20 minutes before boarding was scheduled to start I dragged the girls and all our carry-on luggage for a last minute pit stop. When we came back all the lovely people who had been hanging around the gate waiting for the delayed plane had vanished. Poof. Gone. Gate deserted. Gate change! Terminal change! From C-9 to D-26.

***********

Bags bouncing on my back, toddler on my hip, preschooler running at my side, erratic stroller leading the way, we mowed down countless travelers in our haste to reach the distant gate in time.

Sweat pouring down my face and my back, Little L screeching indignantly from her awkward perch on top of the carry-on loaded on the stroller, we arrived just as the loudspeaker blared an update.

**********

“I don’t think we’re going to be home tonight,” I swallowed a ball of tears. “There’s a storm. They can’t let people get the plane ready because of the lightning.”

The clock ticked on, each minute making it less and less likely that we’d make our connecting flight in Phoenix. Scheduled to arrive at 7:30. Scheduled to depart at 7:31. No flights leaving Phoenix after ours. Visions of hotel beds danced in my head. Not my own soft cozy bed in a room with no children. Another night in a strange bed with two little girls in my arms.

**********

The storm raged on. C and Little L curled up on either side of me and put their heads on my thighs. I rubbed their tired backs and watched the other passengers mill around, calling family, friends, to tell them they’d be late or might not make it that night.

“At least we got to have a great vacation,” I thought. “At least we’re together. At least it was well worth it.” Tired. Hungry. A bit worried about what I’d do for the night. But still able to see some good in the fiasco. Thanks to the Gratitude Challenge for helping me see the positive even in a crappy situation.

***********

“On 1st plane. Keep fingers crossed.” I texted M as we settled into our seats.

“In Phoenix.

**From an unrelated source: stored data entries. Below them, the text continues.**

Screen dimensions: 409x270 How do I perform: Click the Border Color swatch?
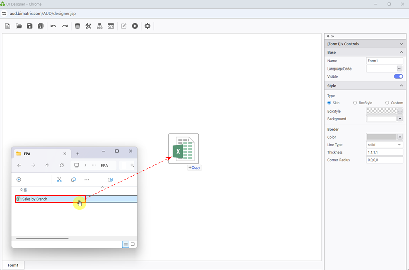click(382, 137)
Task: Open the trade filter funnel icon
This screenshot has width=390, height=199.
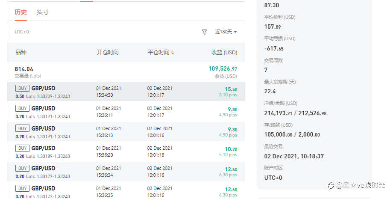Action: point(204,32)
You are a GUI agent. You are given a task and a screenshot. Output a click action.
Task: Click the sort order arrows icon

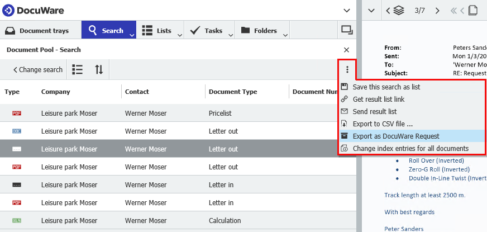point(99,70)
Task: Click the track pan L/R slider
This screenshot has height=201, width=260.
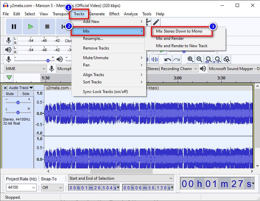Action: tap(18, 112)
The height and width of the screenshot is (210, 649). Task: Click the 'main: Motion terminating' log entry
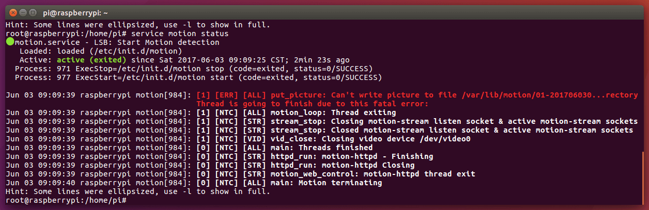pyautogui.click(x=326, y=183)
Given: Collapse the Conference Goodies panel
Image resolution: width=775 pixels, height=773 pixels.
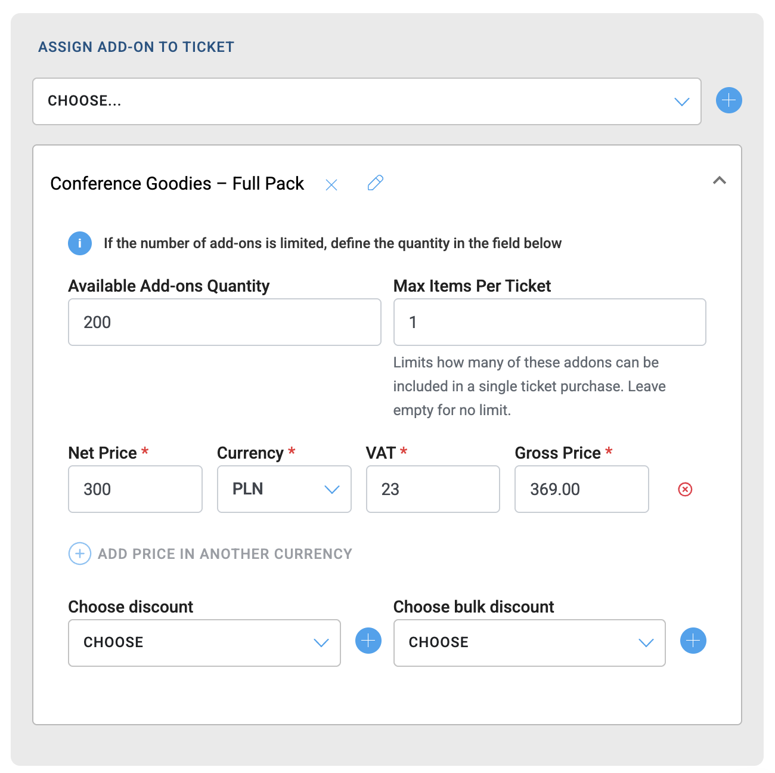Looking at the screenshot, I should pos(720,180).
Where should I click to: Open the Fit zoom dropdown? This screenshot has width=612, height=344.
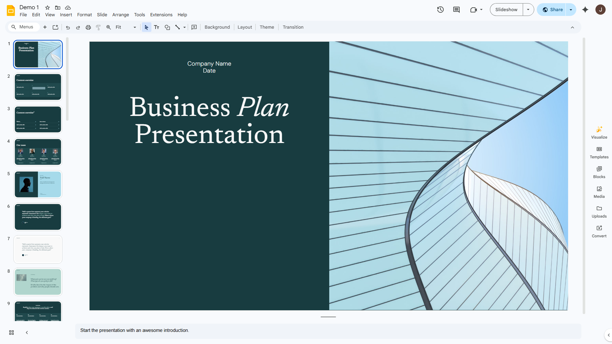click(x=126, y=27)
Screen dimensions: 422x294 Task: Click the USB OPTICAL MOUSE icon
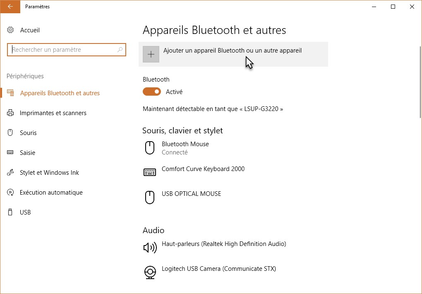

Pray for us.” I texted when we landed in Phoenix.

“Head to the airport in an hour. We’ll see you at 9:30.” I texted five minutes later blinking back tears as we settled into our seats.

***********

The United staff on our first plane asked the other passengers to let us off the plane first. The staff on the second plane held the doors open as the 8 or so passengers from our flight ran from one gate to the next. Moments after we rushed on and sat down the doors we slammed shut and the safety video was playing.

Little L and C’s mad dash induced giggles slowed and finally stopped as they settled down, C in her seat, Little L on my lap. They fell asleep as the plane took off, taking us home despite all odds.